Given records ::

○ ○ ○ ○ ○ ○ ○

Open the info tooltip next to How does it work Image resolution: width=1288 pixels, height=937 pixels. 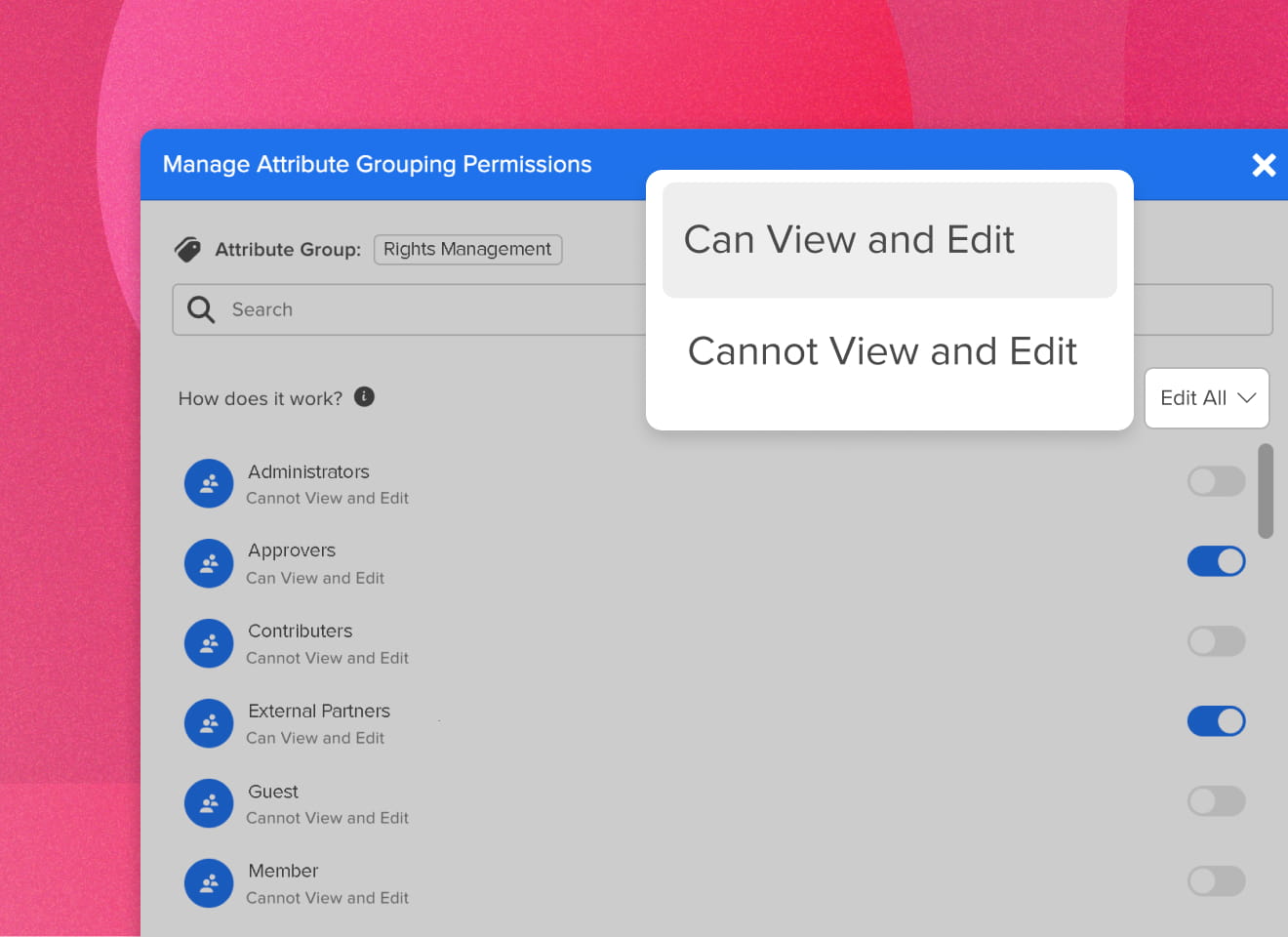[x=364, y=396]
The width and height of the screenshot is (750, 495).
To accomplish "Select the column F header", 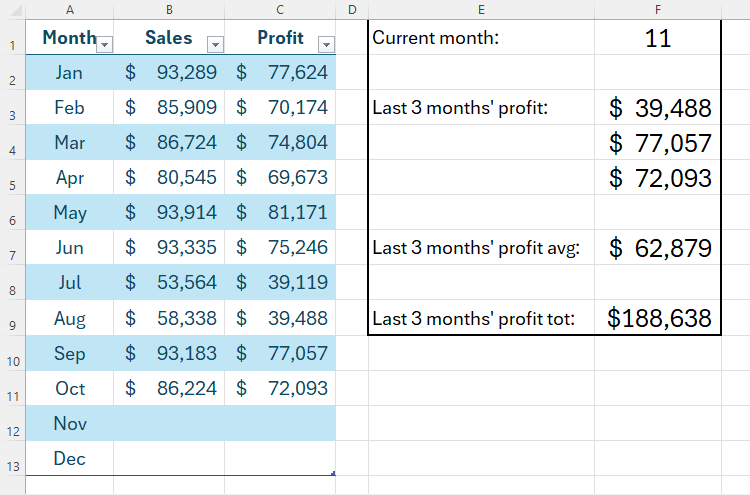I will pos(657,10).
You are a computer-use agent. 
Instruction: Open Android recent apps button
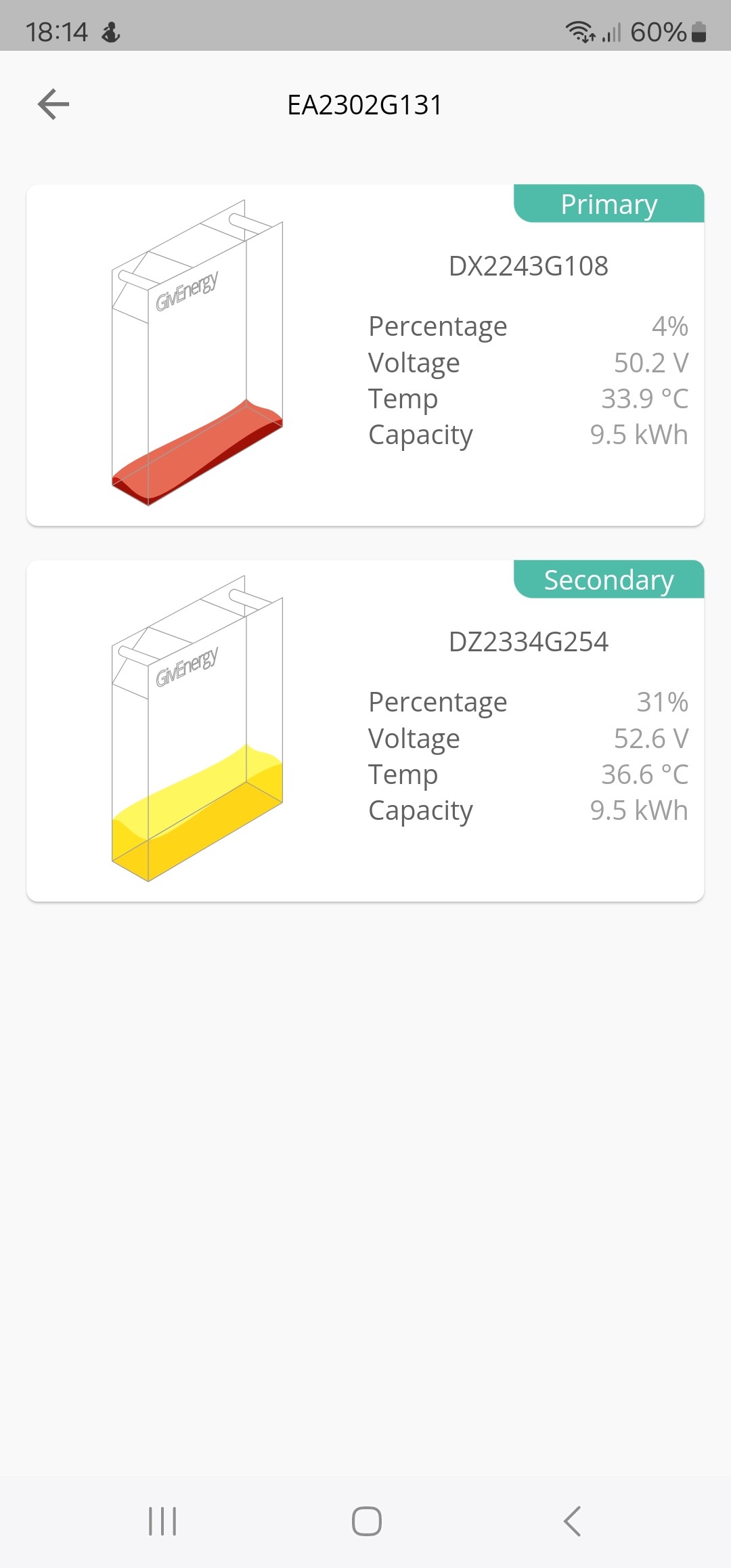click(162, 1521)
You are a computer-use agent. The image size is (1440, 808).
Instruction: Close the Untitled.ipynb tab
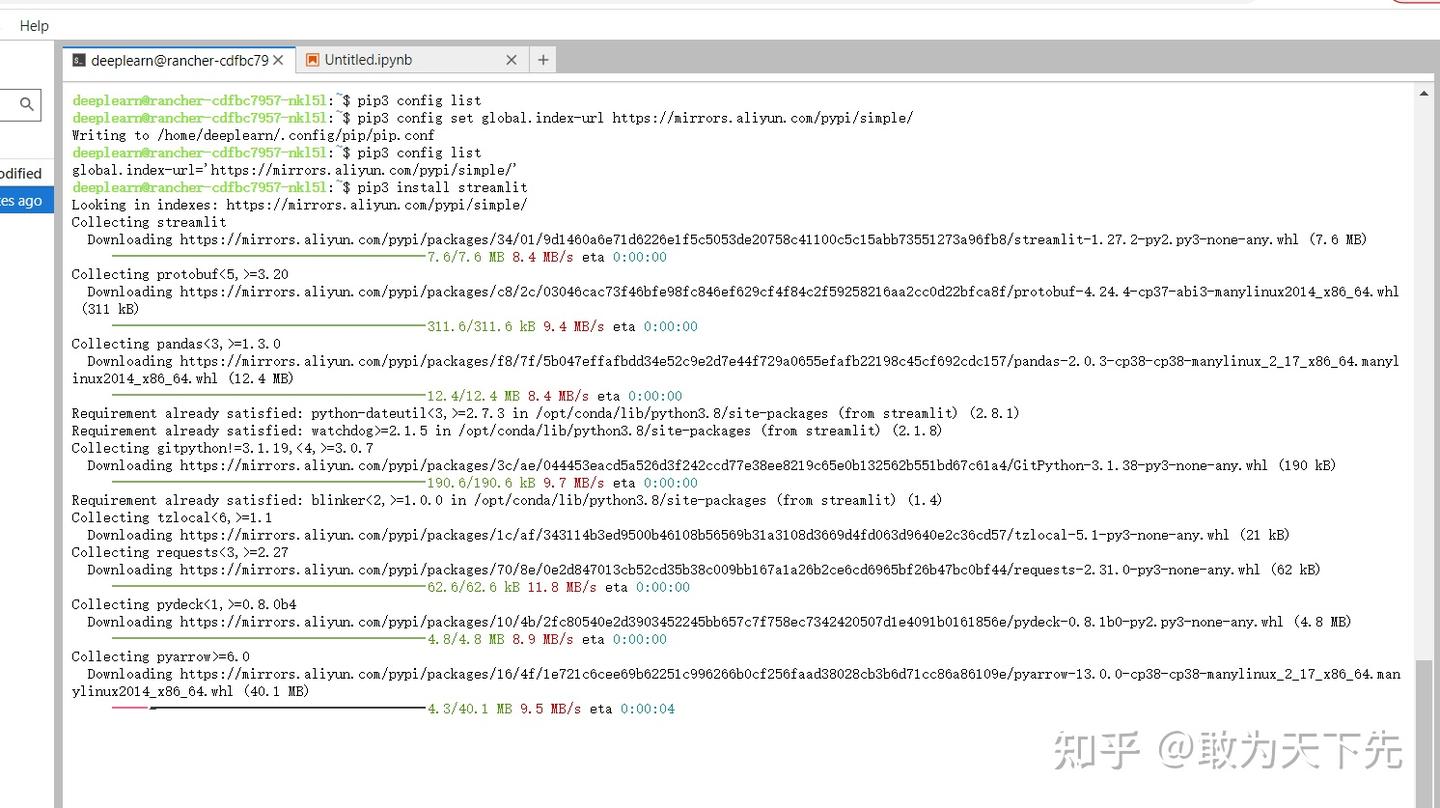coord(511,60)
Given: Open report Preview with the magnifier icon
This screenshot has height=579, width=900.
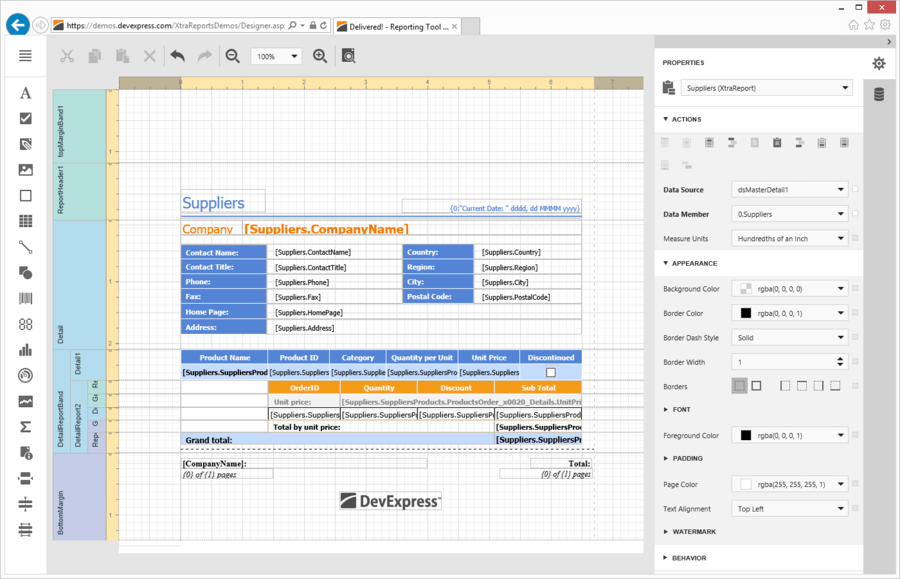Looking at the screenshot, I should 349,56.
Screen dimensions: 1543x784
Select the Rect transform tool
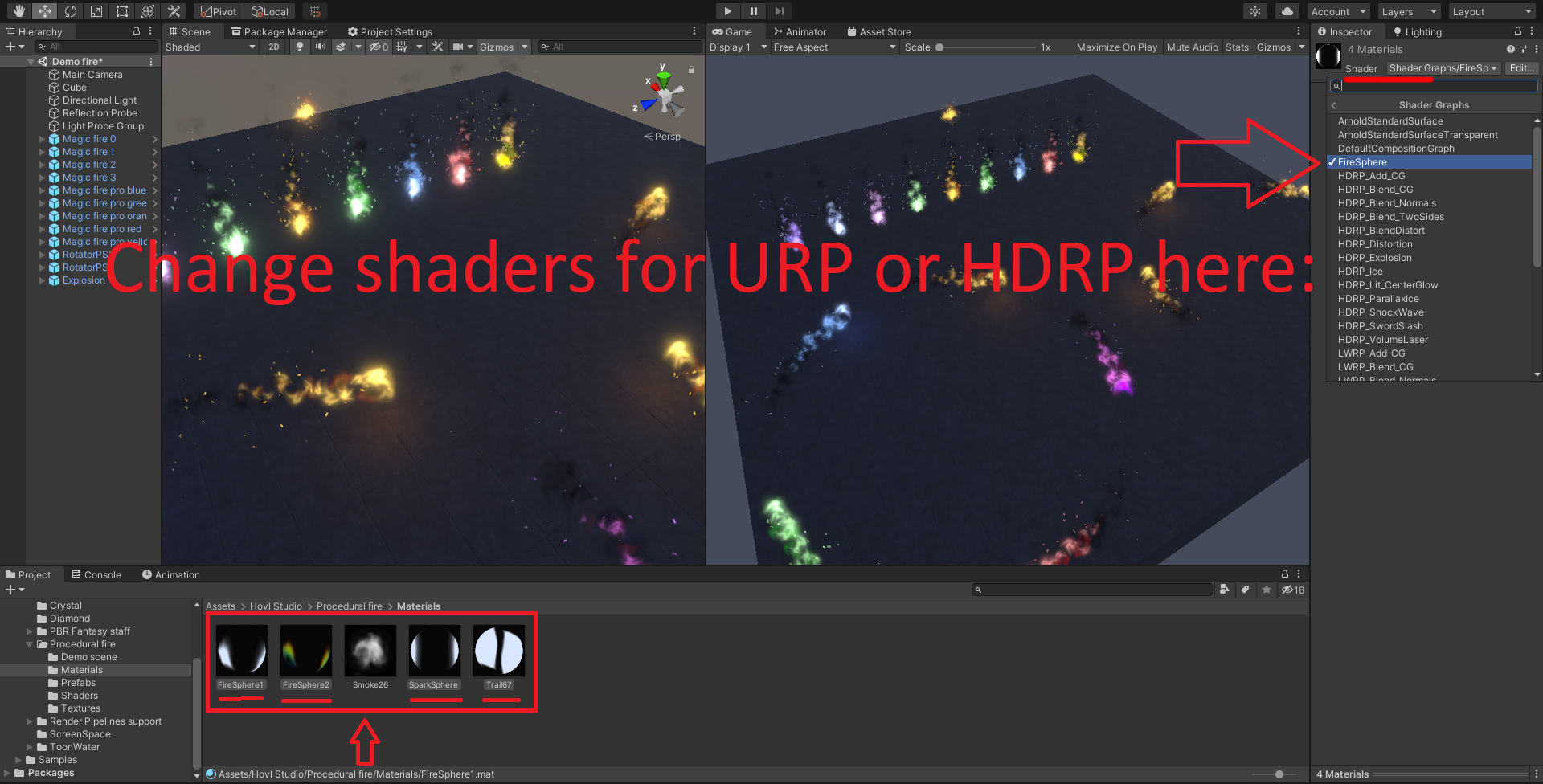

○ ○ ○ ○ ○ ○ ○

Work task ::
Gather from the data above every line with the string "agent".

Solution to this problem ::
You are a computer-use agent. 
You are a computer-use agent. The image size is (1440, 808).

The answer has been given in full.